|BT-42||by Marko Mäkinen|
|Manufacturer: UM (No. 313) Conversion||email: mtm66pz(at)yahoo.com|
The Finns converted 18 captured BT-7 tanks into self-propelled howitzers in1942-43. Dubbed BT-42, these vehicles housed a 114 mm British WWI howitzer in a domestically designed, rotating, box-like turret. They proved to be relatively weak performers, and were vulnerable to Russian tanks and AT weapons. All but one are now destroyed or scrapped.
Unimodel has just released a complete kit of the BT-42 in November 2004, which I have not yet seen. My model was built some months earlier on the basis of the Unimodel BT-7 kit, and so the turret and gun had to be scratch-built.
As one is accustomed to expect from Unimodel, the kit looks very good and detailed in the box. The two-layered construction of the lower hull with the suspension springs partly showing is especially beautiful as are the finely detailed hard plastic tracks. The engine grille in PE is a nice touch, but it is small wonder why the ventilation openings on the central and aft deck sides were not provided with PE mesh, too now they are completely flat and unrealistic. The turret and gun of the kit were not relevant parts for my project. Otherwise they look to be quite OK, but the closed hatches are sure to be a disappointment for many modellers.

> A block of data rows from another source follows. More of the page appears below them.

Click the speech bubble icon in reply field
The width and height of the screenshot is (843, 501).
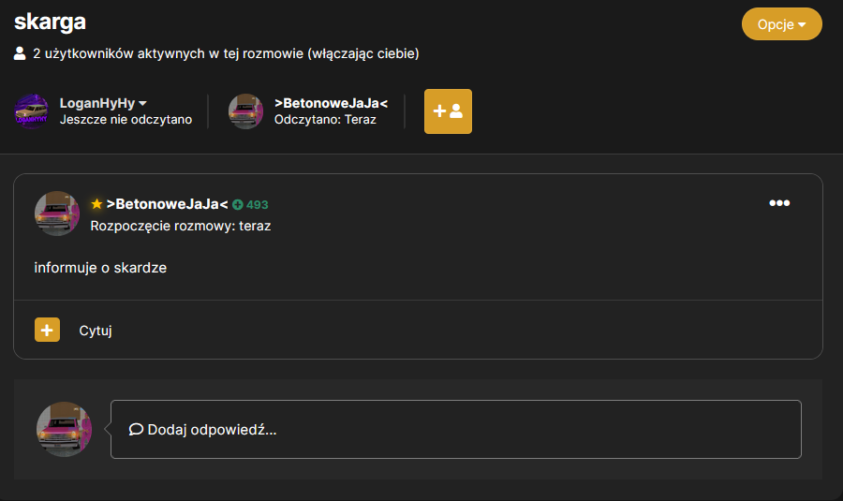click(x=136, y=429)
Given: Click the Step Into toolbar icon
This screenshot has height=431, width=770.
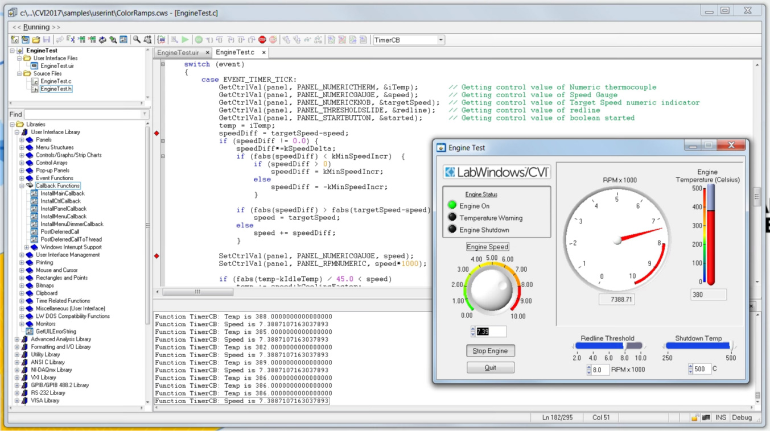Looking at the screenshot, I should pos(208,40).
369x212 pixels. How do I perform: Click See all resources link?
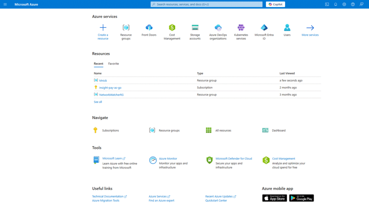(x=98, y=102)

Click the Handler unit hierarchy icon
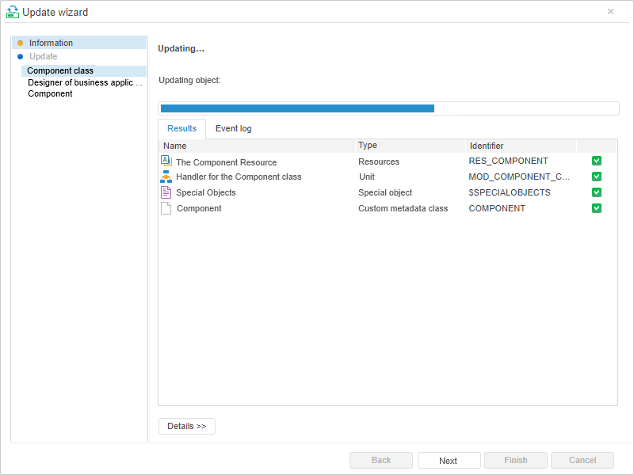pyautogui.click(x=166, y=177)
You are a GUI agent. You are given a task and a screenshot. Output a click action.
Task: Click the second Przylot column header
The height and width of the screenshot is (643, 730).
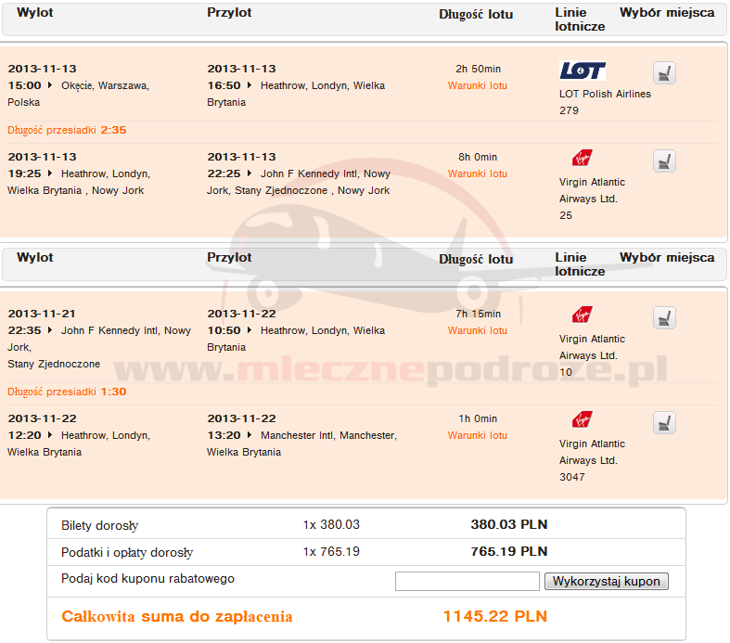(x=229, y=257)
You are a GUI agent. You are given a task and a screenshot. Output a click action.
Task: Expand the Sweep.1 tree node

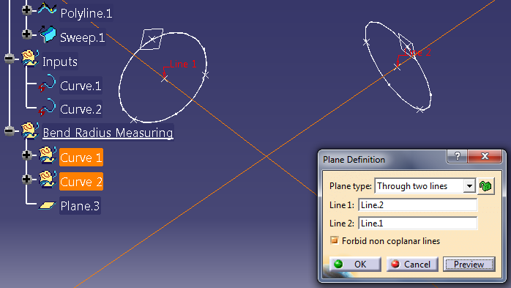click(x=27, y=34)
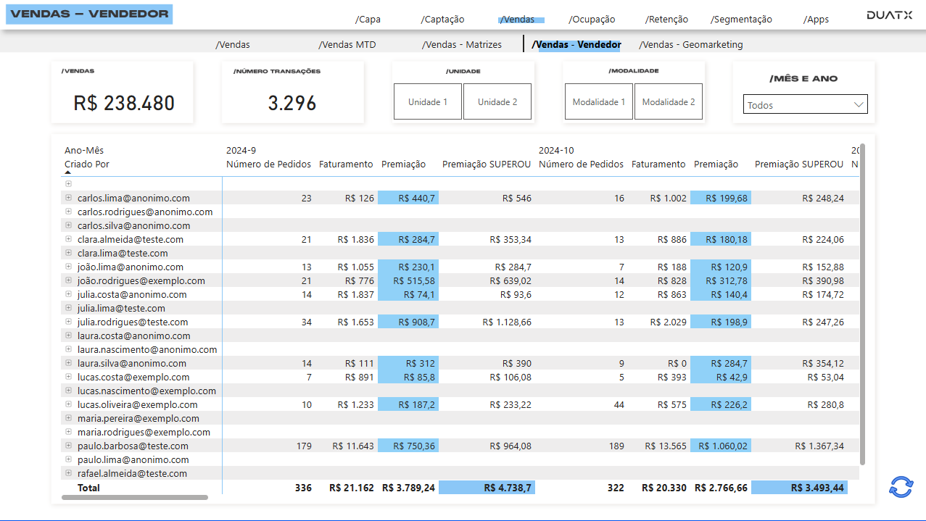Toggle the Unidade 2 filter
The image size is (926, 521).
point(497,101)
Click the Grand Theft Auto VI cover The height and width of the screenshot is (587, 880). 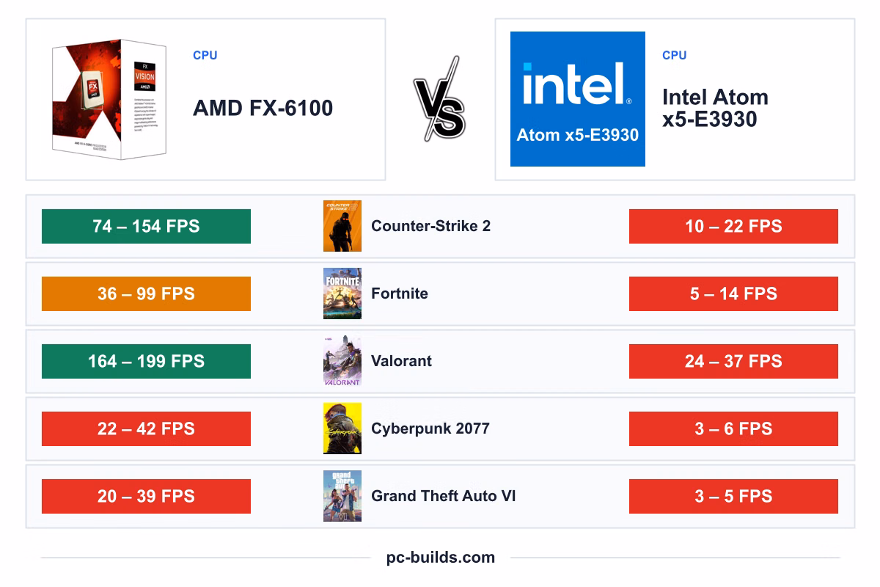click(342, 496)
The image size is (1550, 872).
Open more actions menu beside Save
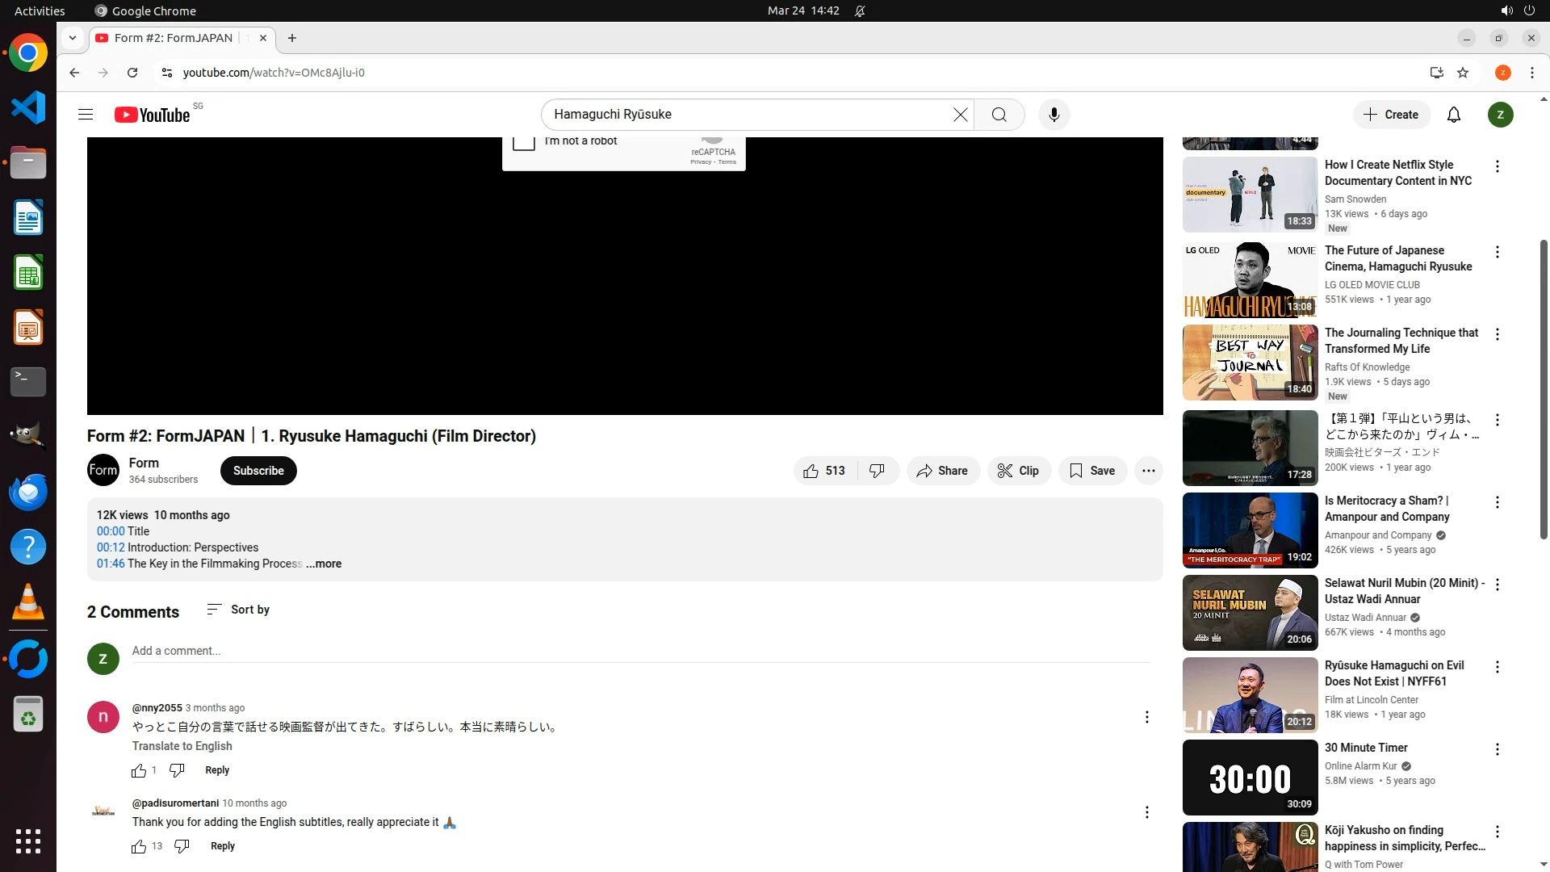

The build of the hull was very straightforward and gave no serious trouble. However, the hull deck wouldnt fit flush with the hull sides and had to be smoothed with putty. There were also some fit problems with the front ends of the fenders where they meet the hull. These problems were a bit annoying, but not too difficult to work with. One more surprise occurred when it became obvious that the tracks had to be cut shorter somewhere along their length, otherwise they simply would not have fitted. The long links made this task tricky, but hiding the cut under the wheels helped masking the error. Finns did not have the curving front fenders installed, so I cut them off.
The major challenge of the build stemmed from the need to construct the turret and gun from scratch. Luckily the turret of the BT-42 has a simple form with rather limited details, and so I was confident to start the conversion. I did not have proper blueprints for the vehicle, but instead translated the measures from photographs. I began the work with the mid section of the turret, which I simply made of plastic sheet, rolling and gluing it to form a slightly tapering cone (it could also be based on the conical version of the BT-7 turret). After the cone was cut and sanded to a correct height, the boxy rear part and the top for the turret were constructed of styrene sheet bits, with some supporting structures planted inside the turret. Turret hatches, a "bump" for the gun sight, lift rings and hinges for rear exit doors made of various materials (plastic, wire, foil) were then added. Finally, small vision slits were cut to the turret sides and filled with PVA glue, which makes clear screens once dry. The shape and size of the turret are otherwise close calls, but the central cone should be tapering more steeply. This is where my scratch-building went off worst.
The gun mantlet was made by means of laminating styrene sheet into a block, which was then sanded to shape. The mantlet was then covered with foil that had small dents pressed to it with a pointy needle file to imitate bolt heads. The gun barrel is a piece of hollow styrene rod: it has a foil strip (with tiny holes pricked with a needle) rolled around the barrel end, thus working as a muzzle brake. The gun support beam is also styrene, which is cut and filed to shape and detailed with braces cut out of copper sheet.
In addition, three self-made tool boxes (made of styrene beam, foil and wire) and some equipment, like a showel and a shortened gun cleaning rod from the spares box were added. Some braces and covers made of copper sheet were also added on the rear plate and the exhaust pipes were drilled open. I also covered the above mentioned side ventilation openings with a fine mesh (my favourite, metal mesh coffee filter used as a supply here).
Considering the simplistic shape of the extra parts needed to turn the BT-7 into the Finnish BT-42 assault howitzer, the build was not too complicated. There were some parts, however, that I wished I had more sophisticated methods to produce.
Markings and painting
The model is represented in a brush-painted, late war hardedge camouflage with Tamiya XF-52, XF-57 and XF-58 colours. The "hakaristi" insignia were self printed and outlined with white paint by brush. The markings were hand-painted in real life, and so the clumsy outcome is partially justified, but to be honest, I would have liked the outlines to end up being neater. Well, with these sausages for fingers this is the best I could come up with. A highlighting in white, a black wash and a diluted grey overspray followed with a satin coating, and the model was almost finished. The final touch was given with rusty pastel chalk treatment on the tracks, similar treatment on the running gear with earth shades and a black one around the exhausts, and so was this eccentric vehicle ready.
You know how it goes nowadays: once you finish a scratch-building project, the kit will immediately be released by an established model manufacturer. In this sense I was a bit too hasty with this build of mine, this time. Had the BT-7 kit been of poorer quality, I would not have started with the conversion at all. Now that it is done, Im glad I took the challenge, as it was an important step to build my confidence as a scratch-builder. The outcome leaves a lot to be desired, but it was a fun project, which, of course, is the main reason to build models in the first place.